WHAT IS BEING ASKED: Please write out these items again, swapping every "How do I perform" for "How can I do" and leaving everything else unchanged.

SUPPLIED RECORDS:
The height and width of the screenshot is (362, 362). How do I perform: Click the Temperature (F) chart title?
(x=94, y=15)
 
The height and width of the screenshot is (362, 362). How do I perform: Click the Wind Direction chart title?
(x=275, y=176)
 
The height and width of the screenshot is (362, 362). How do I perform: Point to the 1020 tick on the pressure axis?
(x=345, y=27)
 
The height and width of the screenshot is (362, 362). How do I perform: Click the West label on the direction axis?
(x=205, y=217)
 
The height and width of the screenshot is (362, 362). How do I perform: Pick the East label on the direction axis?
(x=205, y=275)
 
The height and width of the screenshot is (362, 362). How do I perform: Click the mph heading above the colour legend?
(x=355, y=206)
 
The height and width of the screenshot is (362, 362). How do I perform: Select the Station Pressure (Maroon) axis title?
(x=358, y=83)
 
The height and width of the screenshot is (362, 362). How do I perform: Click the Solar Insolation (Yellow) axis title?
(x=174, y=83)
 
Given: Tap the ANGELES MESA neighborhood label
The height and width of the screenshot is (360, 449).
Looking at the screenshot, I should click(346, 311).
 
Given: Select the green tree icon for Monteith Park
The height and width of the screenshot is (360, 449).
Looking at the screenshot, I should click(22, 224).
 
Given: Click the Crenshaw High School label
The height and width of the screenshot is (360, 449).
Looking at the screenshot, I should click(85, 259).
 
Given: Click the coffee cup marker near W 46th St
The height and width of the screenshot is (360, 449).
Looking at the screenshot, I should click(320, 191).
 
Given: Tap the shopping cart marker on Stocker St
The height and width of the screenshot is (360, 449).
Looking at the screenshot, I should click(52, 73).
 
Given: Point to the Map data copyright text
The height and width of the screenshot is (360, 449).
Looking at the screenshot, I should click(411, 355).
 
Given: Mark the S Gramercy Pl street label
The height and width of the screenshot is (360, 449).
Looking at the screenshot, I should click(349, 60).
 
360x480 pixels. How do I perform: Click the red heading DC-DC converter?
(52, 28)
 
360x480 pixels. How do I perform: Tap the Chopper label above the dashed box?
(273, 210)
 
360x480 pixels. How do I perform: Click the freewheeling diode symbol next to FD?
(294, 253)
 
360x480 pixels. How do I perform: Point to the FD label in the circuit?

RESPONSE:
The height and width of the screenshot is (362, 362). How can I do: Click the Temperature (F) chart title?
(x=94, y=15)
 
The height and width of the screenshot is (362, 362). How can I do: Click the Wind Direction chart title?
(x=275, y=176)
 
The height and width of the screenshot is (362, 362). How can I do: Point to the 1020 tick on the pressure axis?
(x=345, y=27)
 
The height and width of the screenshot is (362, 362). How can I do: Click the West label on the direction axis?
(x=205, y=217)
 
The height and width of the screenshot is (362, 362). How can I do: Pick the East label on the direction axis?
(x=205, y=275)
 
The height and width of the screenshot is (362, 362). How can I do: Click the mph heading above the colour legend?
(x=355, y=206)
 
The height and width of the screenshot is (362, 362). How can I do: Select the Station Pressure (Maroon) axis title?
(x=358, y=83)
 
The height and width of the screenshot is (362, 362). How can I do: Click the Solar Insolation (Yellow) axis title?
(x=174, y=83)
 
Given: Tap the ANGELES MESA neighborhood label
The height and width of the screenshot is (360, 449).
Looking at the screenshot, I should click(346, 311).
 
Given: Select the green tree icon for Monteith Park
The height and width of the screenshot is (360, 449).
Looking at the screenshot, I should click(22, 224).
 
Given: Click the Crenshaw High School label
The height and width of the screenshot is (360, 449).
Looking at the screenshot, I should click(85, 259).
 
Given: Click the coffee cup marker near W 46th St
The height and width of the screenshot is (360, 449).
Looking at the screenshot, I should click(320, 191).
 
Given: Tap the shopping cart marker on Stocker St
The height and width of the screenshot is (360, 449).
Looking at the screenshot, I should click(52, 73).
 
Given: Point to the Map data copyright text
The height and width of the screenshot is (360, 449).
Looking at the screenshot, I should click(411, 355).
 
Given: Mark the S Gramercy Pl street label
The height and width of the screenshot is (360, 449).
Looking at the screenshot, I should click(349, 60).
 
360x480 pixels. How can I do: Click the red heading DC-DC converter?
(52, 28)
 
360x480 pixels. How can I do: Tap the Chopper label above the dashed box?
(273, 210)
 
360x480 pixels. How can I do: Click the freewheeling diode symbol next to FD?
(294, 253)
 
360x480 pixels. How can I do: Point to the FD label in the circuit?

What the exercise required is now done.